I don’t think it was ideal. But their previous school had had pretty even numbers and socially things were really split such that it was hard for a girl to do anything with a boy without there being pressure not to, and I think that was worse. One of my DDs got very into robotics and physics in the “unbalanced” class and I think that would have been more difficult for her at her previous school.

BananaGrapeMelon · 04/09/2024 18:25

My DS's class was 22 boys and 8 girls and that was absolutely fine all the way through primary. Your ratio is worse though.

imjusthereforAIBU · 04/09/2024 18:27

Our daughter was one of 6 girls in a class of 30 (24 boys, 6 girls).
Over time a few boys (and girls) left, and more girls have joined the class. It's now a smaller class of around 25 with 8 girls.

The girls in the class are one group of friends who switch up who they like to play with week on week and do play with the boys.. but mostly stay as a group of girls at this age now (ages 7-8).

A few of the boys mums have commented how it's lovely that the girls are such a tight knit group of friends and they feel a bit left out sometimes! The girls invite each other to their parties and arrange playdates. The boys spend a lot of time playing football together - and the boys who don't like football (there are 2 or 3 of the current 17 boys) will hang out with the girls to do whatever it is the girls do at playtime etc.

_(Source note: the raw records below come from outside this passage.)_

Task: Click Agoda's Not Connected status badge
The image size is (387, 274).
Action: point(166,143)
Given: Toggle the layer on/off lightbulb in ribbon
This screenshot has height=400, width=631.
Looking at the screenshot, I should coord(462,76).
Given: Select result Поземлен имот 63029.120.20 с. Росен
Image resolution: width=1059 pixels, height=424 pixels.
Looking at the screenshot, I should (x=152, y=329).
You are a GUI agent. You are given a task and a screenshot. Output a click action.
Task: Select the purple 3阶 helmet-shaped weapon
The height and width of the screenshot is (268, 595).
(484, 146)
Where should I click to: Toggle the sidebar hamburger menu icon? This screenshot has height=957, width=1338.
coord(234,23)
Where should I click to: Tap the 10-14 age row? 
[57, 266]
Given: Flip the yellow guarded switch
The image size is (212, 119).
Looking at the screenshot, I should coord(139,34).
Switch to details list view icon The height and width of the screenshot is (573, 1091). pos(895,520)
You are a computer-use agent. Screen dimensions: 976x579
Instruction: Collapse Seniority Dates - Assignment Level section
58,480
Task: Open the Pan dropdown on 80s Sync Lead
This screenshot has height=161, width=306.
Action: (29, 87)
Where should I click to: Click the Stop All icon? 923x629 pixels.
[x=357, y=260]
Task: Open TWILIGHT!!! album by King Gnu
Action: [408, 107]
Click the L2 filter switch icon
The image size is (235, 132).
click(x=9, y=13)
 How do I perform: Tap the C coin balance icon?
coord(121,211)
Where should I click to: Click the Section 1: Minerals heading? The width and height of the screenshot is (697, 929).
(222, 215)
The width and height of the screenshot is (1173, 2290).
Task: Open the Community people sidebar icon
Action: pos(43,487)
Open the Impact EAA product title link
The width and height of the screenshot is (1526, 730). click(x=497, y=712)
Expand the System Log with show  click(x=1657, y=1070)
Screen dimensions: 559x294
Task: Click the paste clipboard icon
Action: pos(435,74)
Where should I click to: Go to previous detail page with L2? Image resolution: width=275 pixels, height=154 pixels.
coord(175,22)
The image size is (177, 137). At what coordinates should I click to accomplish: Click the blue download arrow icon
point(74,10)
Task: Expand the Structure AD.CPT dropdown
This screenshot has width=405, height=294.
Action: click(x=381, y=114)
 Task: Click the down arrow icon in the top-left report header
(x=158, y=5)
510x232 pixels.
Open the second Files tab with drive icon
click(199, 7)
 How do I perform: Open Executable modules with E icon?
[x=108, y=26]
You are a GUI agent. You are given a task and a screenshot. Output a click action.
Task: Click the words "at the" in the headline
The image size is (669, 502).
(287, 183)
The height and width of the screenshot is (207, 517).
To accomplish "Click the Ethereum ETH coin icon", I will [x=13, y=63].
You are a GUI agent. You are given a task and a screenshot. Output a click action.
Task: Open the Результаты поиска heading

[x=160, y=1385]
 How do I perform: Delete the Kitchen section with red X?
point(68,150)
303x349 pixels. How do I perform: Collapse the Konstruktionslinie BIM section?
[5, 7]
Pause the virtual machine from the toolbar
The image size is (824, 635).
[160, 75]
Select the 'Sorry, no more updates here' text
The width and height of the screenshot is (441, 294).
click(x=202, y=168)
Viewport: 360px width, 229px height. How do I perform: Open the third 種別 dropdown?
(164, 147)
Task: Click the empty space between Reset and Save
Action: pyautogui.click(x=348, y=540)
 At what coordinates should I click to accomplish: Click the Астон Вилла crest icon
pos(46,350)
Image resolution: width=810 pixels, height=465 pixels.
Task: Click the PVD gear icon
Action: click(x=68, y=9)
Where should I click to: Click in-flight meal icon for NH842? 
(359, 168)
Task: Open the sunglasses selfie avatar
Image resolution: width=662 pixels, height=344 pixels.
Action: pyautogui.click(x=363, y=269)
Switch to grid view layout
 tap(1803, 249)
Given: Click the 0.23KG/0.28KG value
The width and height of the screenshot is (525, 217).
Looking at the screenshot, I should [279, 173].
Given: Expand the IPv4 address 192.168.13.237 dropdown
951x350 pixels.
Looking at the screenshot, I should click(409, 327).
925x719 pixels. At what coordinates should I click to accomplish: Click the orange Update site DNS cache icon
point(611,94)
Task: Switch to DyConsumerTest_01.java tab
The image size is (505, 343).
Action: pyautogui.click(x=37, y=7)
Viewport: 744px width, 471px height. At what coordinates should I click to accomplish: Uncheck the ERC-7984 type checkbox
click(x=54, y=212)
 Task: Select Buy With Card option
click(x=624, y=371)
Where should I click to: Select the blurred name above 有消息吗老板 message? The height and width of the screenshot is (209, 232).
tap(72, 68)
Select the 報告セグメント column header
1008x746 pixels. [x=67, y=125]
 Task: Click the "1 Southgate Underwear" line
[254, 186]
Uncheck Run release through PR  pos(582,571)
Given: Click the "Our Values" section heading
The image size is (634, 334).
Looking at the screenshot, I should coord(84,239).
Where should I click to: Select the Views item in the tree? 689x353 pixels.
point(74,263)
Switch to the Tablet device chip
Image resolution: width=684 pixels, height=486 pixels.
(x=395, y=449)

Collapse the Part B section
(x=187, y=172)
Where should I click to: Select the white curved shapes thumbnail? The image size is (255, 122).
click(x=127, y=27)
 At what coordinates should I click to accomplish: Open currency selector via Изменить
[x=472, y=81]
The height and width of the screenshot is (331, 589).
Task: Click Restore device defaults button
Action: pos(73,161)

They all get on well and there is no real worry that the class in imbalanced.

In summary, in your position I wouldn't worry. As she gets older if you are worried she's not making friendships that benefit her, you could always enrol her in some out of school activities with other girls or her old playgroup friends.

Chillimuma · 04/09/2024 19:01

I was in a class of 19 boys and 6 girls for a couple of years. It was horrible.

Wouldhavebeenproficient · 04/09/2024 19:07

Definitely something to keep an eye on. And maybe go for some extra curriculars that are typically quite girl-heavy, like ballet. My little nephew was recently the only boy invited to a birthday party when all the girls from the class had been invited. He was quite embarrassed when he found out but we told him to take it as a compliment.